For schools who want to use VR, be it for virtual field trips or to add some spark to those dull chemistry lessons, it's not that easy to get in the game. The high end of VR, like Oculus Rift and HTC Vive, is still way too expensive. On the low, low end, you have things like Google Cardboard, but then you need a phone for every student that's going to use it.
Razergon co-founder Galen Law-Kun realized there was an opportunity that hadn't been fully met while on a trip to France, where he saw how VR was impacting education. And then he realised he could take advantage of that opportunity and bring good, affordable, simple VR to the masses at the same time.
Razergon VR is a $219 headset raising funds on on Kickstarter that doesn't require a desktop computer, a phone, or cables to anything. It's an all-in-one system with 2560 x 1440 LCD displays and a haptic-feedback enabled motion controller. There's also a built-in battery, a capacitive touchpad on the headset (yes, just like the Gear VR), and a quad-core processor.

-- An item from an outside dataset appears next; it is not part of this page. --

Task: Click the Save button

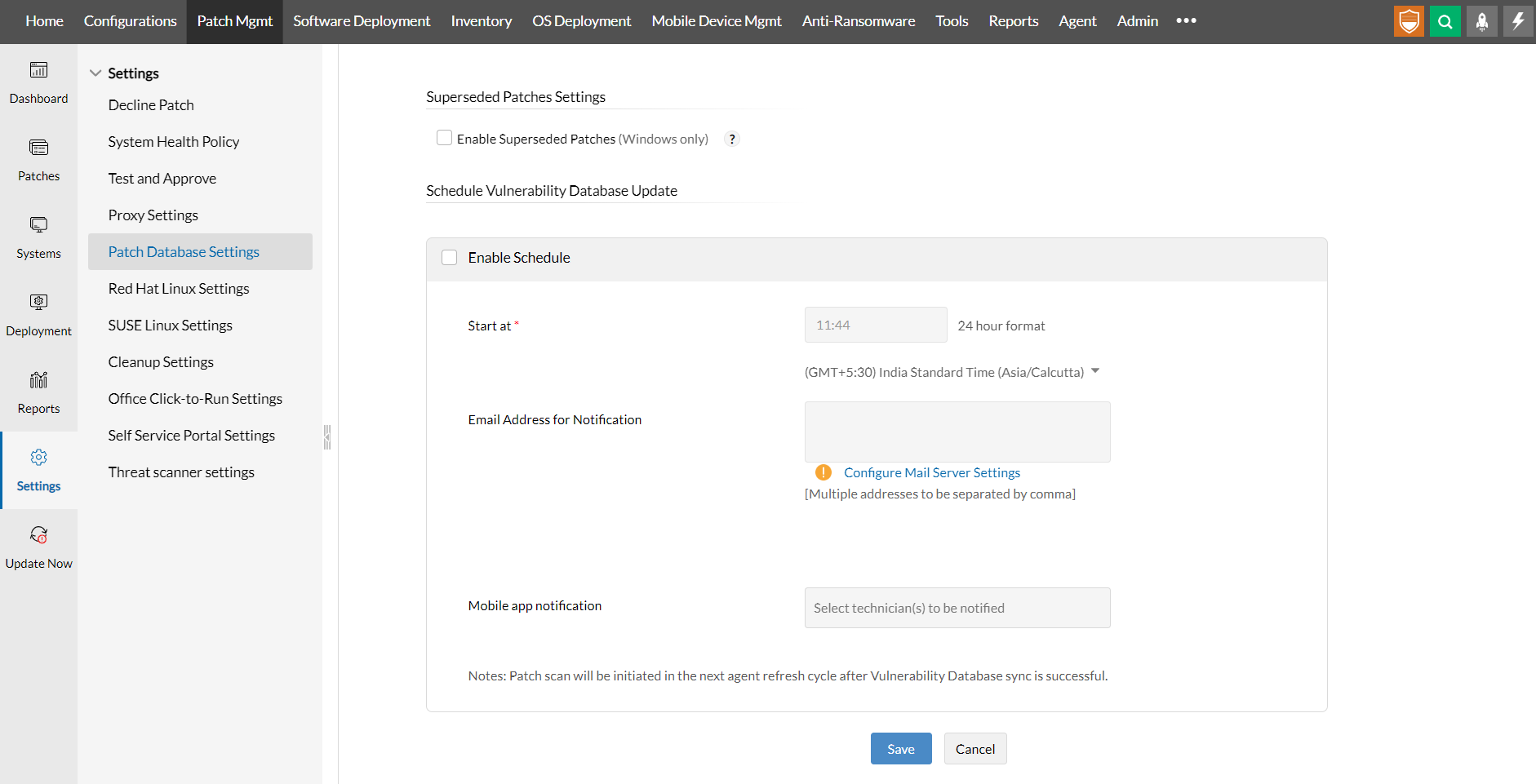Action: click(900, 749)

Before making the headset, Law-Kun tells Wareable, the company studied other VR headsets on the low end and high end and tried to figure out where it could squeeze in. It found out that in the segment it wanted to enter, a lot of companies sacrifice battery life and heat dispersion for other features, like high-resolution displays. It figured it could solve both problems and put together a wish list of what its headset would have. From there, it built the headset.
"In order to have a VR headset, what do we need? It has to be an all-in-one package. It has to have a built-in display, it has to have a user interface that's very intuitive, and that's why we've developed a capacitive touchpad," he says.

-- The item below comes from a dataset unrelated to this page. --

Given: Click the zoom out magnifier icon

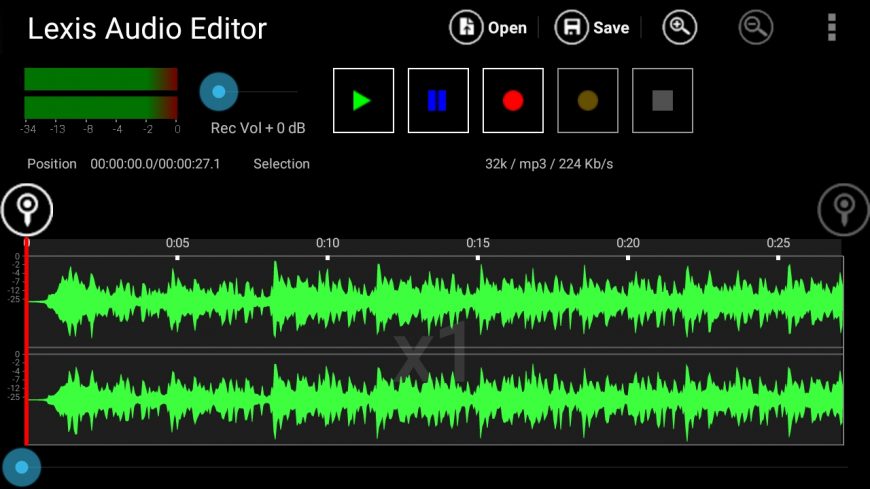Looking at the screenshot, I should click(x=756, y=28).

Razergon took its desire for an intuitive experience and designed the OqtaMotion motion controller, and it worked with a Russian company to make sure it has an AirPods-like connection to the headset enabled with a custom wireless chip. Law-Kun describes the controller as a Wii remote without the external sensor to track it. In fact, the manufacturer behind the Wii remote is also making the OqtaMotion.
And then there's the OS, which is the heart of where Razergon's ambitions lie. Razergon will launch pre-loaded with Nibiru OS, but it's working on Oqtagon OS, a custom operating system built on top of Android, with access to the Google Play Store and its collection of apps and games.
The big hope here is to offer a good, affordable VR experience for all, and then use that as a base to create bespoke VR experiences for education institutes and companies using Oqtagon OS, then investing in more technology to bring better VR experiences to the mass market and so on and so forth.
A great question that not even Google Assistant could answer. Firstly, Razergon recognizes the danger of Kickstarter backing. Law-Kun has backed several projects, and he's been keeping track of why some of them crash and die and why others don't, lessons he hopes he's applying to Razergon.
"[Some projects] don't do their research for R&D or have initial prototypes before [they] launch, and that causes a lot of delays and you spend a lot of money building a mould and you burn out and it doesn't work," he says.
He says Razergon has investors that have allowed the company to develop prototype headsets, and that the company has already been through hardware delays trying to get things as right as they can before launching the Kickstarter. Law-Kun has also traveled to about a hundred factories inspecting them, looking for a partner to build its headset.
On the hardware front, Razergon looks like it's ready to ship in March 2018, but there still remains a question over software. On Razergon's Kickstarter page, it says the device will ship with Nibiru OS and will eventually get upgraded to Oqtagon OS. Law-Kun says this could work out in a dual-boot situation, where you could choose your OS.
The other big question is whether Razergon will be able to balance consumer and education customers properly. While regular old consumers will be more interested in games and unique experiences, education and businesses require more attention on a larger scale.
Also, how does it fit into a world with Windows Mixed Reality and Google Daydream View? "Google Daydream, I think, will be one of our biggest competitors," Law-Kun says. "Simply because [Google and its partners] are massive." To combat this, Law-Kun says he sees Razergon as the OnePlus of the VR world. Creating good, affordable VR experiences that target a niche audience.
If you're an educator or business person who wants to teach students or train students in VR, the Razergon VR should be a dream come true – an affordable headset with bespoke VR experiences. For the rest of you, it's hard to fully recommend Razergon as its passion lies in education, not consumer VR.